Editor’s Note: This is part two of a four-part series on the Four Pillars of a Strong Tourism Community.Last time, I described the second pillar of a strong tourism economy, which is the community’s Political Will. The third pillar of a strong tourism economy is transportation. By that I mean both transportation to an area and transportation to get around an area. These needs bring up related concerns about parking and traffic in town.
Let’s first talk about getting to Durango. As most of us realize, Durango is a drive market. That is, most visitors get to Durango by driving in their automobile. As we sit here today, that has worked just fine, as America loves its cars and, relatively speaking, gas is cheap, having not gone up in price for almost a decade. We also see the automobile industry changing dramatically, from Uber to electric vehicles to self-driving cars.
Until all these coalesce, municipalities continue to experience traffic and parking challenges. In Durango, we have definitely experienced an uptick in traffic over the past few years, and there remains a debate as to whether we need a centrally located parking facility to handle the increasing parking challenges.
Employees who work downtown will say absolutely. City officials who periodically count vacant spaces say not so much. I suspect, for those of us used to small-town convenience (which I still savor, by the way), it is a matter of perspective.
I lived for 30 years in one of the most congested cities in America. I know traffic. We don’t have it. Having foolishly taken a car into places like San Francisco or Chicago, I can tell you that parking is a monumental problem in those places, accompanied by outrageous parking fees and humongous parking structures. We are not there yet, not even close.
As our futuristically-focused City Councilor Dean Brookie will tell you, we may not even need gas stations or parking lots once self-driving, electric Uber-type services dominate the driving market.
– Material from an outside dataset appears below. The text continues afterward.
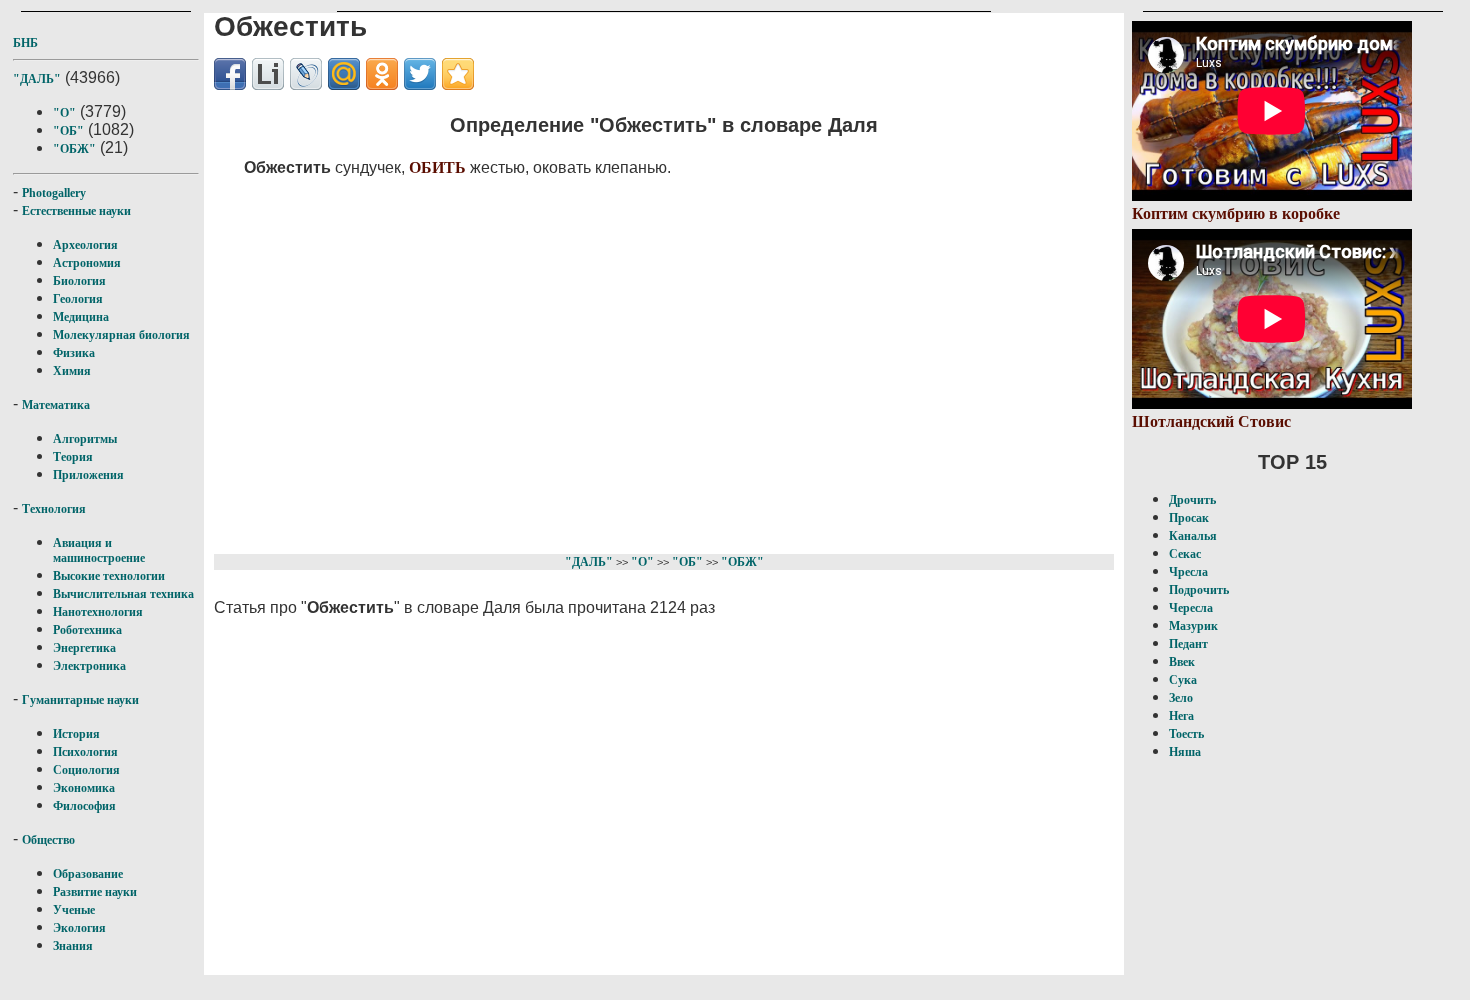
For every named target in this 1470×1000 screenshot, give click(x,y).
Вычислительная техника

In the meantime, we all recognize the importance of a good public transportation system. Currently, the city struggles to support such a system and will soon cut back on services in order to achieve self-sustainability.
The other type of transportation concern is getting to and from Durango. While American Airlines adequately transports business people to and from Dallas and Phoenix at reasonable prices, United monopolizes the Denver route with sporadic service and outrageously jacked-up prices for all unsold seats within 15 days of departure; priced north of $400 for seats bought ahead of time, and higher than $800 if you’re leaving within two weeks. This is highway robbery.
Public officials should do everything to bring competition to the Durango-Denver route and force United to behave and stop gouging our business and leisure travelers.
It is this last limitation that hinders Durango from entering the lucrative business conference industry. Businesses depend on well-planned trade conferences. This industry, despite the growth of the virtual world, is alive, well and thriving.
Unfortunately, we cannot take advantage of it as we cannot compete with other locations in Colorado if we require business people to take two extra days to drive to and from Durango or pay outrageous airfares to get here.
It ties one hand behind our backs despite the attraction and brand Durango offers compared to many other cities. Convenience and logistics are critical and we lack both.
Our vibrant visitor industry cannot last forever if we continue to have all our eggs in one basket, which is the leisure traveler. We need to diversify if we are to survive with a sustainable economy. That means good transportation to and from Durango, as well as getting around town easily and economically.